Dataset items
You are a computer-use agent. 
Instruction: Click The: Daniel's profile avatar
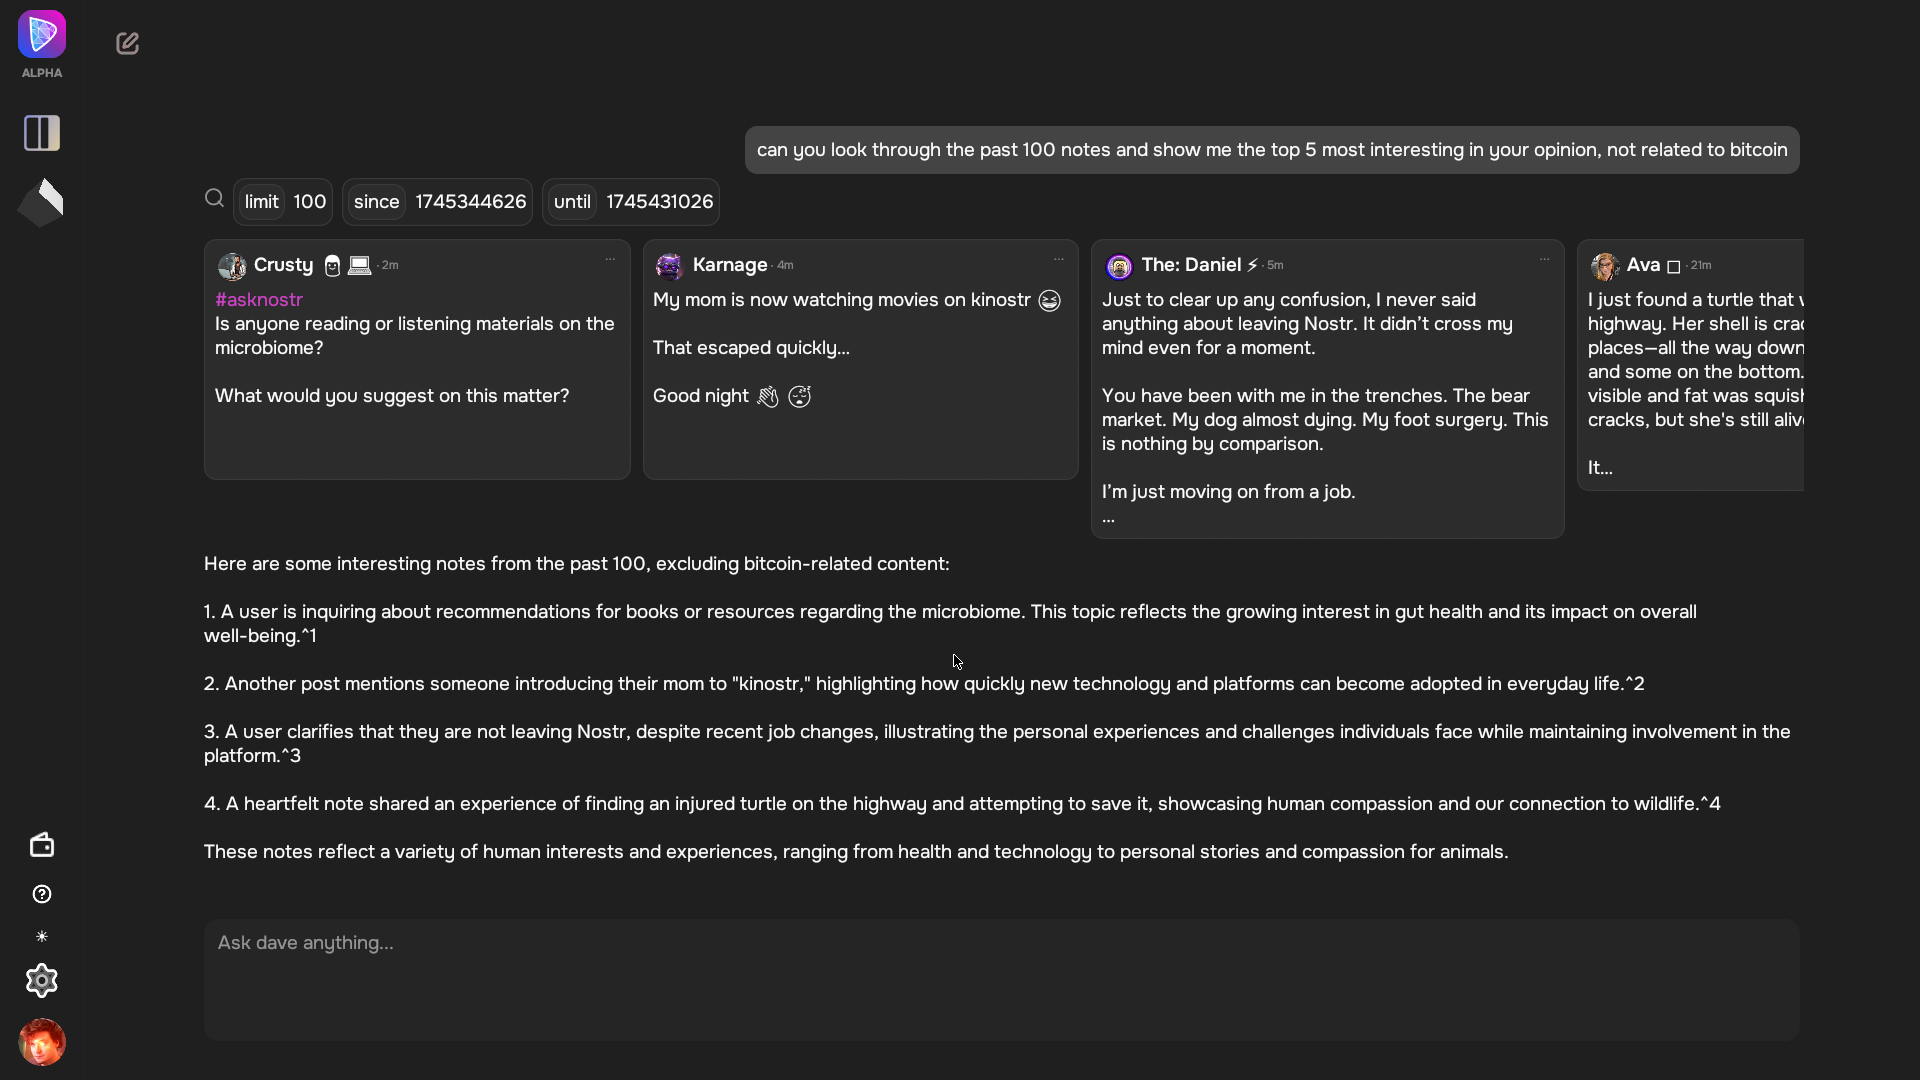click(1119, 266)
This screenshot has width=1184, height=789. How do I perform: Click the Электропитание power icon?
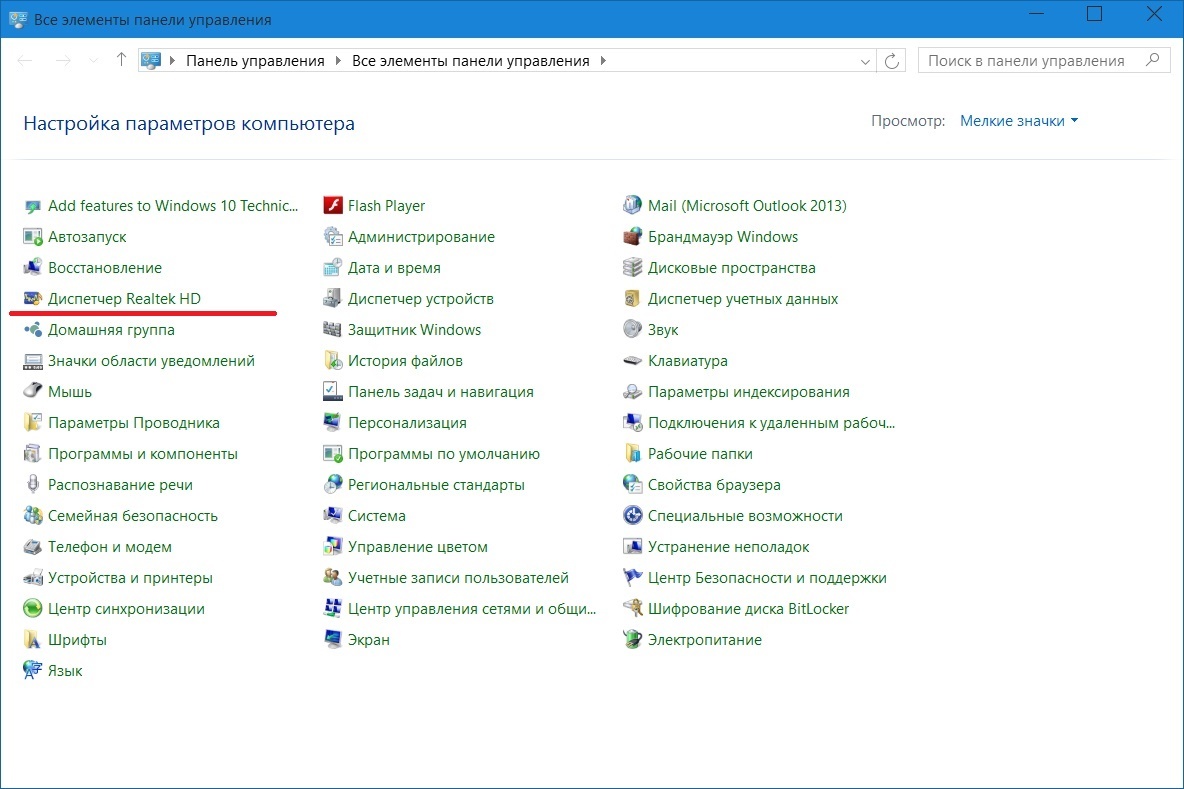(x=632, y=640)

#### Problem details
Above are the records; repeat them all exactly, without the pictures.

#### Task solution
You are a computer-use agent. 
Instruction: Click The: Daniel's profile avatar
click(1119, 266)
This screenshot has width=1184, height=789. How do I perform: Click the Электропитание power icon?
(x=632, y=640)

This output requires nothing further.